Stromal and/or epithelial edema due to multiple etiologies may occur throughout the post-operative period (Table 11-1). Edema due to surgical trauma and acute endothelial decompensation from underlying dystrophy, as well as epithelial edema due to elevated intraocular pressure (IOP), may be seen early. Toxic substances inadvertently introduced into the anterior chamber can also cause acute endothelial dysfunction as well as early diffuse corneal edema, referred to as toxic anterior segment syndrome (TASS; discussed later in this chapter). Late postoperative inferior corneal edema may occur because of small nuclear fragments retained in the anterior chamber angle. These fragments may be noticed on initial postoperative examinations, or they may be identified up to years later if they migrate into the anterior chamber from a secluded location in the posterior chamber. Vitreocorneal touch or adherence may contribute to persistent corneal edema after cataract surgery complicated by vitreous prolapse. Significant chronic corneal edema from loss of endothelial cells results in bullous keratopathy (discussed later in this chapter), which is associated with reduced vision, ocular irritation, foreign-body sensation, epiphora, and occasionally infectious keratitis.
In its early stages, corneal edema after cataract surgery can be managed with topical hypertonic drops, corticosteroids, and/or aqueous suppressants. A bandage (therapeutic) contact lens may be used if necessary. Edema from surgical trauma generally resolves completely within 4–6 weeks. When epithelial edema is due to elevated IOP, lowering the pressure medically or via aqueous release from the paracentesis site often results in rapid resolution.
Table 11-1 Principal Causes of Corneal Edema After Cataract Surgery
Removing all vitreous from the anterior chamber during complicated cataract surgery decreases the risks of corneal edema as well as cystoid macular edema (CME) and retinal detachment. When vitreous prolapse with corneal touch or incarceration in the wound is recognized postoperatively and corneal edema or CME develops, an anterior vitrectomy or Nd:YAG laser vitreolysis may be indicated. In more advanced cases with prolonged corneal edema, keratoplasty combined with vitrectomy may be indicated.
Brown-McLean syndrome, a condition of unknown etiology after intracapsular cataract extraction (ICCE) (and, in rare instances, extracapsular cataract extraction [ECCE] or phacoemulsification), is characterized by peripheral corneal edema with a clear central cornea. The edema usually starts inferiorly and progresses circumferentially, sparing the central 5–7 mm. Central cornea guttae frequently appear, and punctate brown pigment on the endothelium often underlies the edematous areas. In rare cases, Brown-McLean syndrome progresses to clinically significant central corneal edema.

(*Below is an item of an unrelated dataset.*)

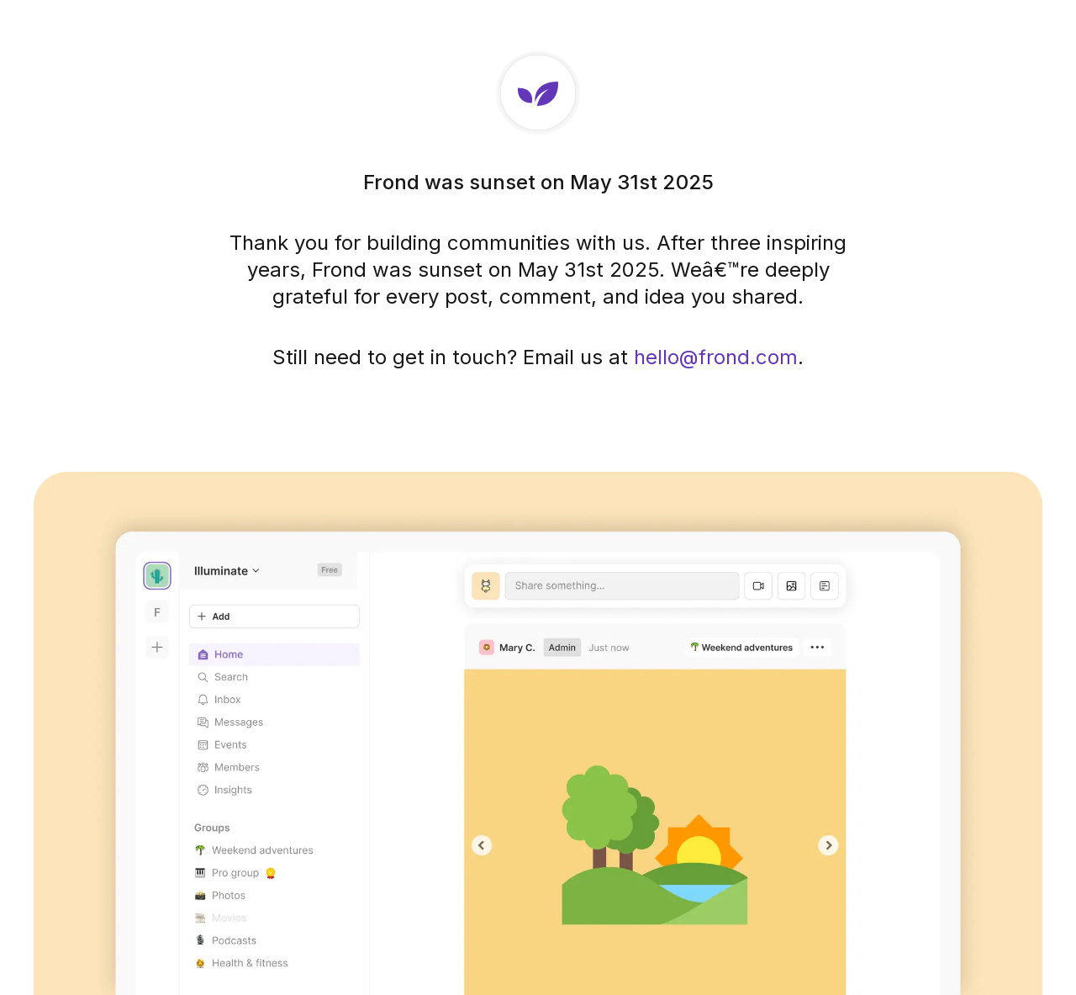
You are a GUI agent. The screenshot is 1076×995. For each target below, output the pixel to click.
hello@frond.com (716, 357)
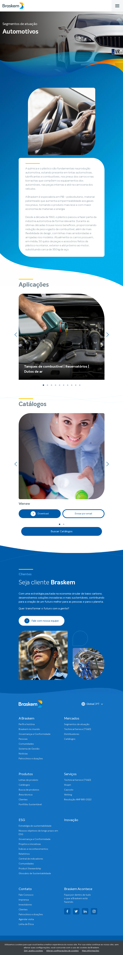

Incision and wound complications
Intraoperative incision complications are discussed in Chapter 10 in this volume.
Signs of postoperative wound leakage include decreased vision, hypotony, corneal striae, shallow anterior chamber, hyphema, choroidal folds, choroidal effusion, macular edema, and optic nerve edema. A Seidel test, ultrasound biomicroscopy, or anterior segment optical coherence tomography (OCT) may help diagnose or confirm subtle cases. Small leaks in the early postoperative period may be asymptomatic and self-limited.
Medical treatment may include prophylactic topical antibiotics, cycloplegia, aqueous inhibitors, patching, decreased or discontinued corticosteroid therapy, or a collagen shield or bandage contact lens. Surgical repair is indicated in more serious cases with persistent shallowing of the anterior chamber, iris prolapse, prolonged hypotony, choroidal effusion, or macular edema. Suturing of the wound is usually sufficient, but an amniotic membrane graft or tissue adhesives such as cyanoacrylate or hydrogel glue may be used.
A wound leak under a conjunctival flap may lead to an inadvertent filtering bleb, which may require surgical intervention. Efforts to promote wound healing and cicatrization of the bleb include cryotherapy, diathermy, chemical cauterization with trichloroacetic acid, or injection of an autologous blood patch. In chronic cases, it may be necessary to excise the bleb/conjunctiva and search for a fistula, which can be scraped free of invading epithelium or excised and covered with a scleral patch graft if necessary, followed by resuturing of the wound.
Late postoperative wound dehiscence may be spontaneous or secondary to trauma. Smaller incisions have decreased the occurrence of wound dehiscence. Traumatic wound rupture is often accompanied by extrusion of intraocular contents and almost always requires urgent surgical repair.